··· FRAGMENTO PARA LEER

De entre los lúgubres acontecimientos de la Revolución francesa, la muerte por guillotina de más de cuarenta mil víctimas junto con la innombrable masacre de trescientos mil vandeanos constituyen, sin duda, un telón de fondo nada prestigioso para quienes decían luchar en nombre de la libertad. igualdad y fraternidad.
Sin embargo, en medio de esa enorme tragedia, se podían vislumbrar ciertas luces que fulguraron obstinadamente, como desmintiendo la victoria del mal. Es lo que sucedió en el escenario revolucionario con Isabel Filipina María Elena de Borbón, Madame Isabel de Francia, hermana del rey Luis XVI.
El «rayo de sol» de la familia real
Esta princesa nació el 3 de mayo de 1764 en el palacio de Versalles, última hija del delfín Luis de Borbón y su esposa María Josefa de Sajonia. Huérfana a los 3 años, recibió una excelente educación impartida por los mejores preceptores de la época. Su formación fue bastante completa, garantizándole un amplio conocimiento científico, en el que destacaba su gusto por la geometría y el álgebra.
Sus primeras batallas fueron para dominar su propio temperamento, exuberante, lleno de vitalidad y marcado por la soberbia. La paciencia y el cariño de su hermana Clotilde al corregirla, evocando la obediencia de Jesús infante, la ayudaron a superar los obstáculos de su carácter violento, hasta el punto de hacer que el conde de Artois, su hermano, se refiriera a ella como el «rayo de sol»1 de la familia.
Varias oportunidades de contraer matrimonio fracasaron, lo que le permitió a Isabel elegir la vía de los célibes. A los 15 años se consagró a Dios, viviendo con gran pureza de costumbres y ardiente piedad. Su caridad activa, su alegría casta, su gentileza perfecta y su amistad fiel hicieron que gozara de gran reputación en toda Francia, sobresaliendo como un «alma angelical y modesta». Recibió influencias en este sentido de una de sus tías, Madame Luisa, carmelita de Saint-Denis y pilar de la moralidad en la decadente corte francesa.

······
··· DATOS PROPORCIONADOS

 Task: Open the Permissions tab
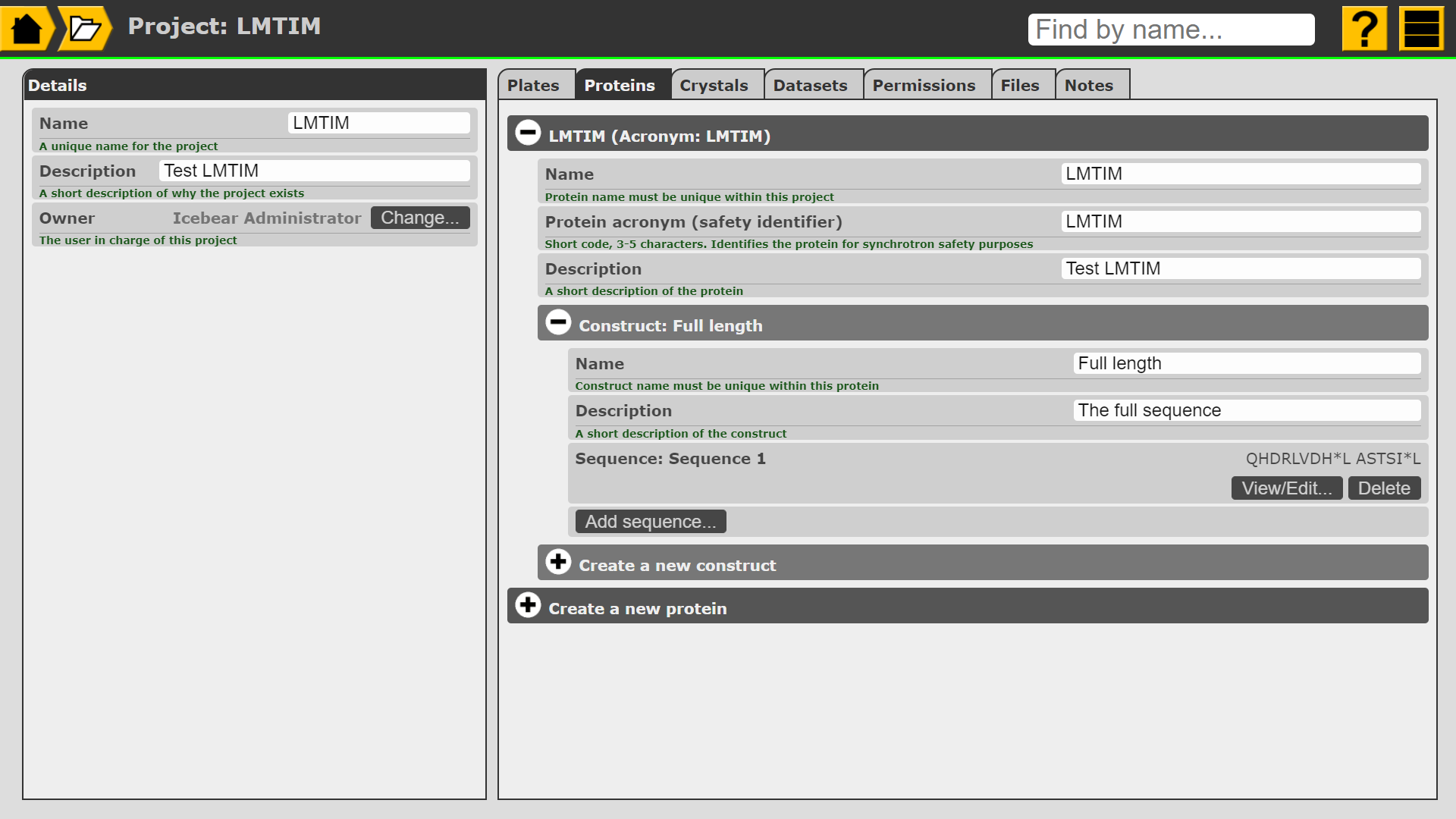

······

:: INSTRUCCIONES ::
a: Reproduce literalmente la parte del fragmento sobre Madame Isabel de Francia que comienza en "Sin embargo, en" y termina en "rey Luis XVI.".
b: Según el fragmento sobre Madame Isabel de Francia, ¿en qué palacio nació la princesa?

:: RESPUESTAS DEL EJERCICIO ::
a:
Sin embargo, en medio de esa enorme tragedia, se podían vislumbrar ciertas luces que fulguraron obstinadamente, como desmintiendo la victoria del mal. Es lo que sucedió en el escenario revolucionario con Isabel Filipina María Elena de Borbón, Madame Isabel de Francia, hermana del rey Luis XVI.

b: En el palacio de Versalles.